Tuesday, June 4, 2019
KJIPUKTUK (Halifax) Two proposals by Dexel and Rovualis, for 30, 16, 20, and 26 towers at Spring Garden, Robie, College and Carlton Streets are to be considered at a special meeting of the Heritage Advisory Committee on Wednesday, June 5th, 3pm at City Hall. Together the two developments are 80% of the floor space of the new convention centre with heights equal to the Tupper, Aliant, Park Victoria and Fenwick. The buildings will back onto Carlton Street- a “rare” early Victorian Streetscape designated heritage at the municipal, provincial and federal level. A total of four developments are on the agenda.
The volunteer citizens’ group Development Options Halifax’s presentation of drawings and 3-D model of the two proposals for four towers is the only time the public has seen them together as the HRM process for the two developments has been separate even though they are on the same block. A request by the citizens’ group to show their 3-D print model of the proposals to the Heritage Advisory Committee has gone unanswered.
HRM has also ignored two requests by the Heritage Trust to have this area designated a conservation district; 20 of the 44 buildings in the area are heritage and another 11 qualify. These proposals will result in ~12 buildings being demolished on the last historic neighbourhood on the Halifax Common.
During Centre Plan public consultations HRM staff proposed adding 400 residents to this area in two 10-storey buildings or one 10-storey and two 5-storey buildings. HRM staff did not include an already approved 18-storey Killam proposal for the north east corner of Carlton Street. Development Options Halifax has calculated an in-fill of two or three 6 to 8-storey buildings in the centre of the block could add about 500 people without destroying any buildings.

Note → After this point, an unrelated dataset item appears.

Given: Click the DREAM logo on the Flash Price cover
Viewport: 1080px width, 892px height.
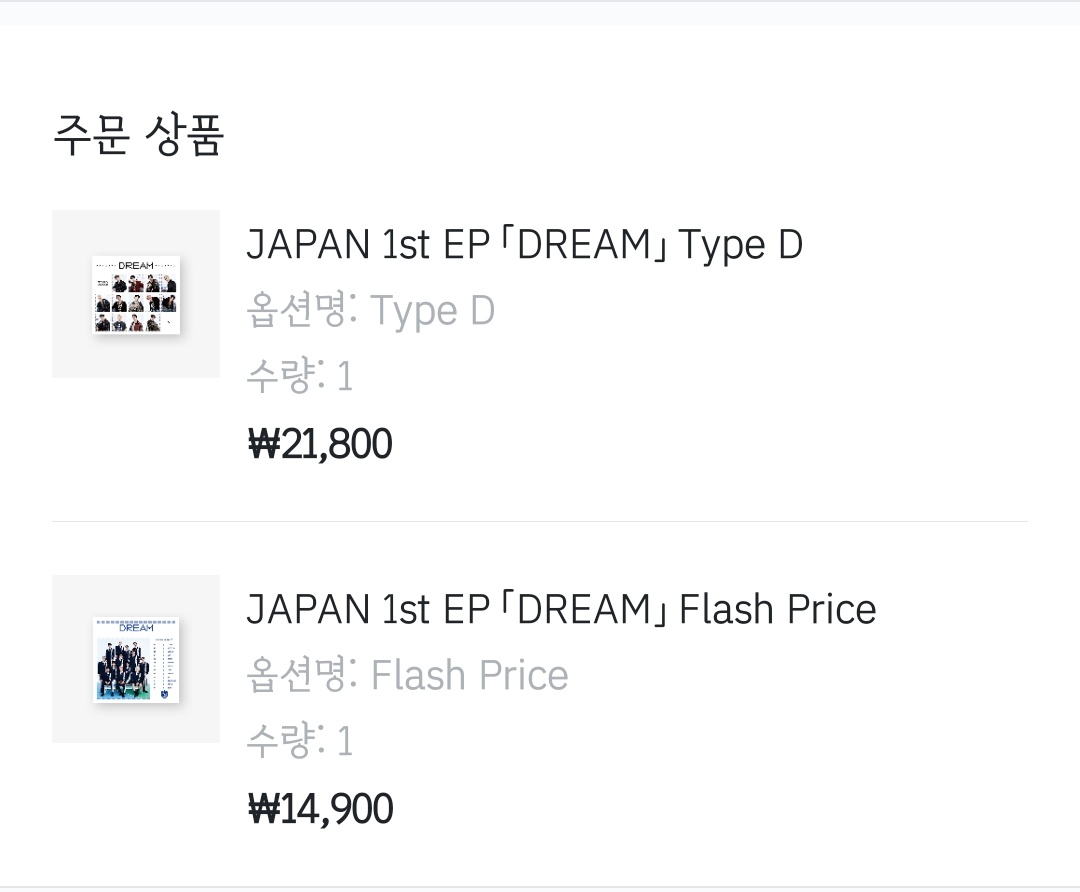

Development Options Halifax wants all developments presently under consideration and proposed changes under the Centre Plan to be modelled before approval- the technology is cheap and readily available. They are asking citizens to read and sign a petition here: https://forms.gle/3enTs6PfSkmMmNW48
By continuing to demolish historic buildings HRM is destroying the proven advantages of older, smaller neighbourhoods for having better social, cultural, economic and environmental outcomes such as hidden density, diversity, affordability and locations for new, local, businesses. It can take 10 – 80 years for a new energy efficient building to overcome, through efficient operations, the climate change impacts created by its construction. Building with what Halifax has is the best and greenest option.